Slashdot Mirror


Vuze Study Exposes P2P Throttling By Canadian ISP Cogeco

urbanriot writes "Despite a growing number of complaints on the popular North American consumer broadband site BroadbandReports, employees working for the Canadian cable internet provider Cogeco have publicly denied interfering with torrents on their network. However, a recent plugin put out by the Vuze team exposed Cogeco of being the second worst ISP globally, of those tested. So far, Cogeco has failed to respond to these findings, but recent coverage from the mainstream media and Michael Geist may prompt them to finally admit to their controversial practices." The report by the Vuze team has some interesting information about other ISPs from around the world as well. Prior to this, Bell Canada was taking most of the flak in Canada for traffic management.

3 of 117 comments (clear)

  1. this is why we need competition by timmarhy · · Score: 4, Insightful

    no monopolys or duopoloys - real competition.

    --
    If you mod me down, I will become more powerful than you can imagine....
    1. Re:this is why we need competition by WK2 · · Score: 5, Insightful

      Competition doesn't do much good when the ISPs are allowed to lie. Some good, yes, but in order for competition to do it's thing, users need to be well-informed before they purchase.

      --
      Write your own Choose Your Own Adventure. http://www.freegameengines.org/gamebook-engine/
    2. Re:this is why we need competition by CastrTroy · · Score: 3, Insightful

      Itunes replaced the CD cartel
      I don't know why people love iTunes so much.

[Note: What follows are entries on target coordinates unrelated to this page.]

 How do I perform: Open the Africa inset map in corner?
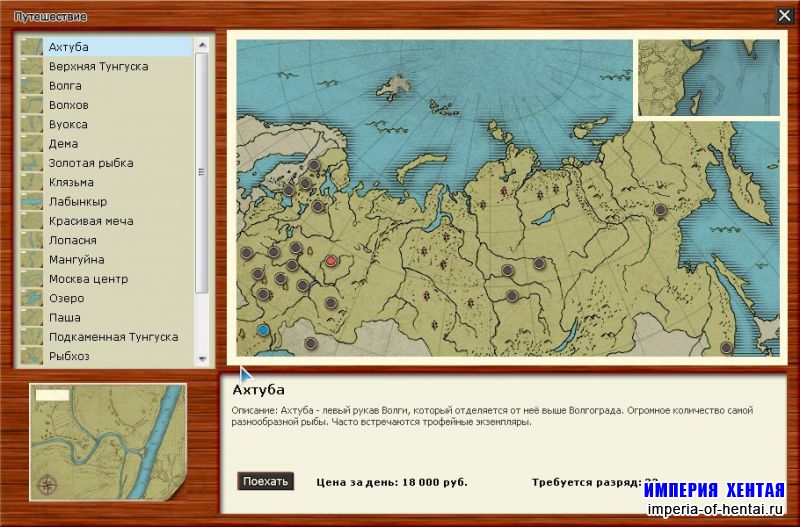tap(708, 78)
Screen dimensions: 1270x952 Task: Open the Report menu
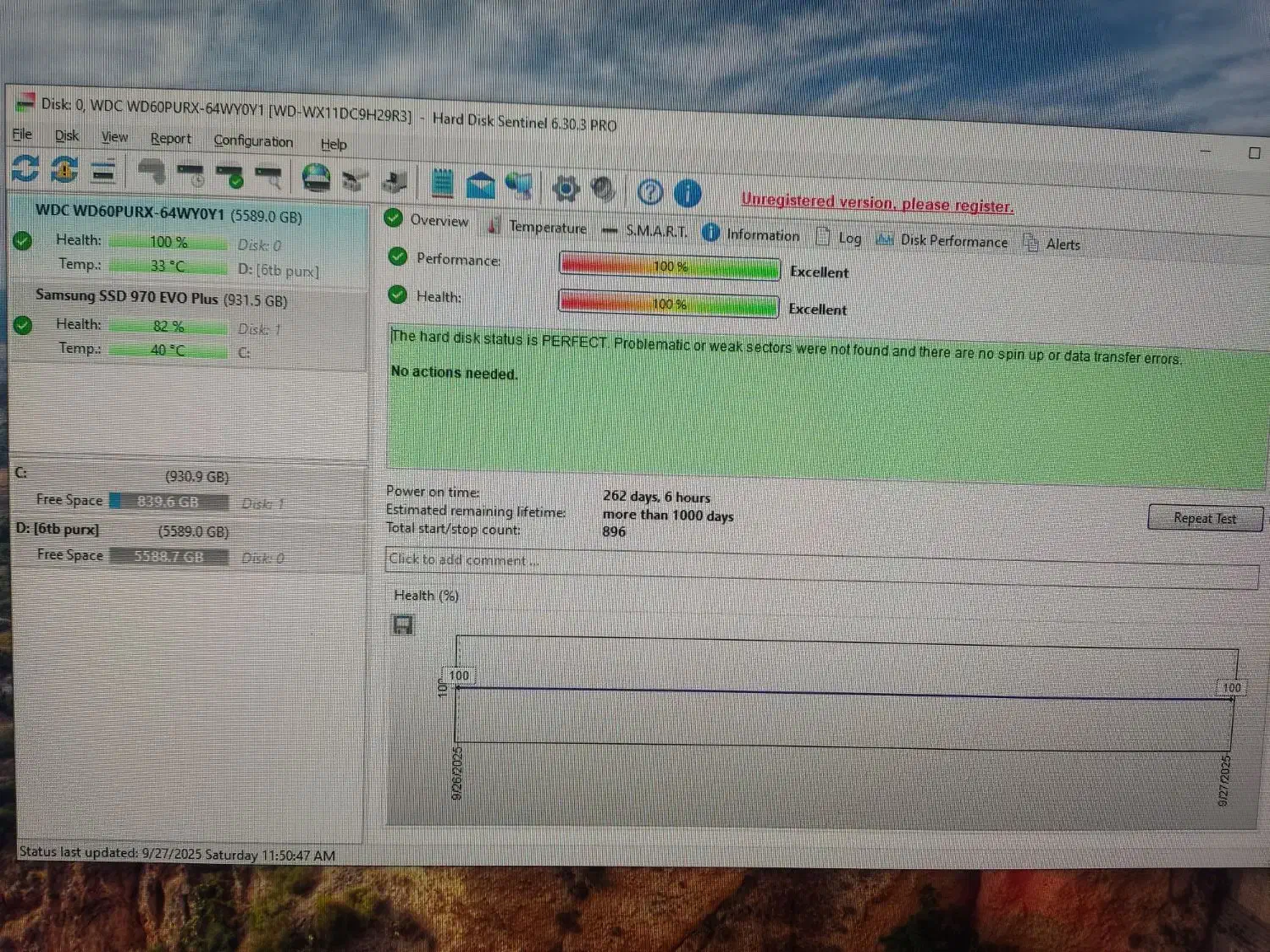(170, 139)
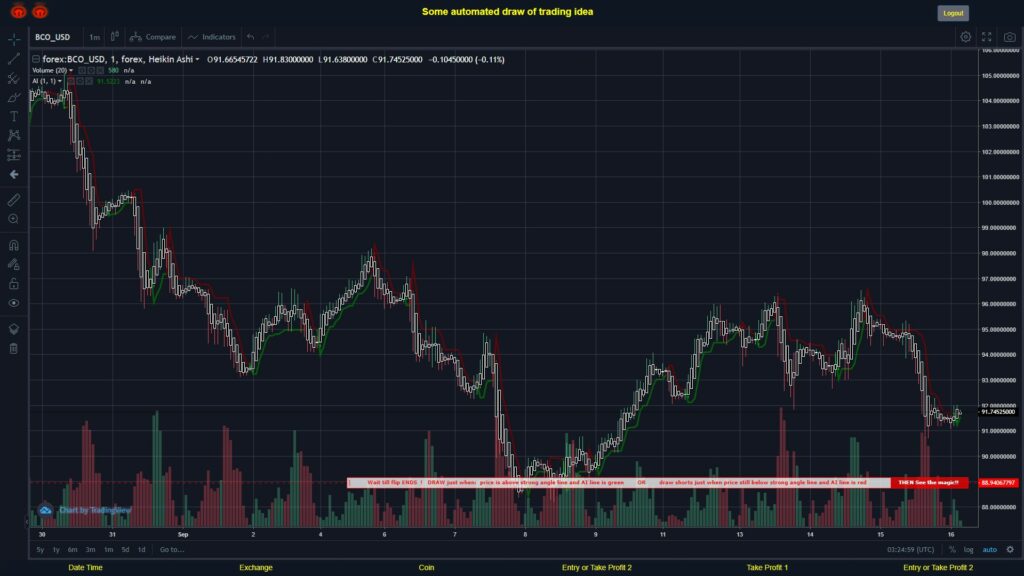
Task: Select the 1d range on the timeline
Action: pos(142,549)
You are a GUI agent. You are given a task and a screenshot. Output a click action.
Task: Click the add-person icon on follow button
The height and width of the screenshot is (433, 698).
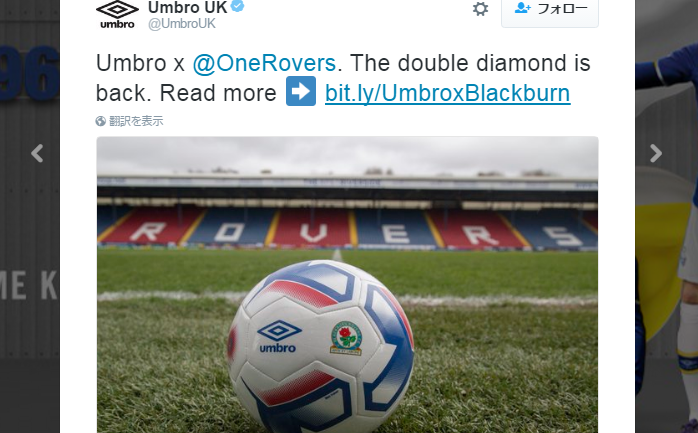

Personally I think it's just as bad, if not worse than the CD cartel ever was. At least when I bought a CD, I owned it, and could copy it for personal use however I pleased. With MS shutting down shop for music sales, and cutting access to DRM keys, you would think that people would realize just how bad of a situation DRM music puts us in. Sure iTunes has some stuff that's DRM free, but the vast majority of it still has DRM. Online music sales (like the CD before it) was supposed to make things a lot cheaper. On iTunes, it still costs $10 an album, and you don't even get a physical product. CDs were only moderately more expensive. At least where I live. I like eMusic, because even though I'm bound to paying my $15 every month, I know I'm only paying $0.30 cents per track. Which I think is a much more fair price when you don't receive an actual physical product. And you can also redownload your music in the case where it was lost. I would probably spend $15 anyway on music. Better I get 50 tracks than 15. I have to admit, I do miss some of the bigger name bands, and wish that their music was available through better means, but I just can't justify paying $1.00 for a track. It just seems like a complete ripoff.
      --

      Anthropic principle: We see the universe the way it is because if it were different we would not be here to see it.